[3/N][Refactor] torchair model runner refactor (#2207)

wangxiyuan · web-flow · commit 881e36d6a93f · 2025-08-11T18:03:19.000+08:00
There is lot of torchair code in model runner leading the code hard for maintenance. We'll create new torchair_model_runner to split torchair related logic. Following the workflow #2203, this is the first PR. What's this PR do: create common function `_build_attention_metadata` and `_generate_dummy_run_hidden_states` for dummy_run - vLLM version: v0.10.0 - vLLM main: vllm-project/vllm@ebf7605 Signed-off-by: wangxiyuan <wangxiyuan1007@gmail.com>
diff --git a/vllm_ascend/torchair/torchair_model_runner.py b/vllm_ascend/torchair/torchair_model_runner.py
@@ -21,7 +21,10 @@
 
 import torch
 from vllm.config import VllmConfig
+from vllm.forward_context import get_forward_context
 
+from vllm_ascend.utils import (ACL_FORMAT_FRACTAL_NZ,
+                               maybe_converting_weight_acl_format)
 from vllm_ascend.worker.model_runner_v1 import NPUModelRunner
 
 
@@ -55,3 +58,58 @@ def _get_forward_metadata_across_dp_and_pad(
             maybe_padded_num_tokens = num_tokens
 
         return maybe_padded_num_tokens, num_tokens_across_dp, with_prefill, enable_dbo
+
+    def _build_attention_metadata(self, with_prefill, num_reqs, skip_attn):
+        # NOTE: If torchair graph mode and not with_prefill,
+        # we can't skip_attn, it will cause graph recompile.
+        if not with_prefill:
+            attn_metadata = self.attn_metadata_builder.build_torchair_graph_dummy(
+                num_reqs=num_reqs, num_actual_tokens=1)
+        else:
+            attn_metadata = super()._build_attention_metadata(
+                with_prefill, num_reqs, skip_attn)

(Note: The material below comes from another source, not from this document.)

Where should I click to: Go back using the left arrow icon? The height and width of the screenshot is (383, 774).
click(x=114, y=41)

+        return attn_metadata
+
+    def _generate_dummy_run_hidden_states(self, with_prefill,
+                                          is_torchair_compile, input_ids,
+                                          positions, attn_metadata, num_tokens,
+                                          intermediate_tensors, inputs_embeds):
+
+        if not with_prefill:
+            # Only mark static while compiling
+            if is_torchair_compile:
+                torch._dynamo.mark_static(input_ids)
+                torch._dynamo.mark_static(positions)

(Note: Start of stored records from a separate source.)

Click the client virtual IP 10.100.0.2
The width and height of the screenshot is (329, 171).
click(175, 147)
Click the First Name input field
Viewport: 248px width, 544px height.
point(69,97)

+                torch._dynamo.mark_static(attn_metadata.decode.block_table)
+                torch._dynamo.mark_static(attn_metadata.decode.input_positions)
+                torch._dynamo.mark_static(get_forward_context().mc2_mask)
+                if hasattr(attn_metadata.decode, "sin"):
+                    torch._dynamo.mark_static(attn_metadata.decode.sin)
+                    torch._dynamo.mark_static(attn_metadata.decode.cos)
+                torch._dynamo.mark_static(attn_metadata.slot_mapping)
+                if self.speculative_config:
+                    torch._dynamo.mark_static(attn_metadata.decode.attn_mask)
+                for kv in self.kv_caches:
+                    assert isinstance(kv, tuple), "kv_cache must be a tuple"
+                    torch._dynamo.mark_static(kv[0])
+                    torch._dynamo.mark_static(kv[1])
+
+            maybe_converting_weight_acl_format(self.model,
+                                               ACL_FORMAT_FRACTAL_NZ)
+
+            compiled_model = self._get_torchair_lazy_compiled_model(num_tokens)
+            model_kwargs = {}
+            model_kwargs["kv_caches"] = self.kv_caches
+            model_kwargs["attn_metadata"] = attn_metadata
+            hidden_states = compiled_model(
+                input_ids=input_ids,
+                positions=positions,
+                intermediate_tensors=intermediate_tensors,
+                inputs_embeds=None,
+                **model_kwargs,
+            )
+        else:
+            hidden_states = super()._generate_dummy_run_hidden_states(
+                with_prefill, is_torchair_compile, input_ids, positions,
+                attn_metadata, num_tokens, intermediate_tensors, inputs_embeds)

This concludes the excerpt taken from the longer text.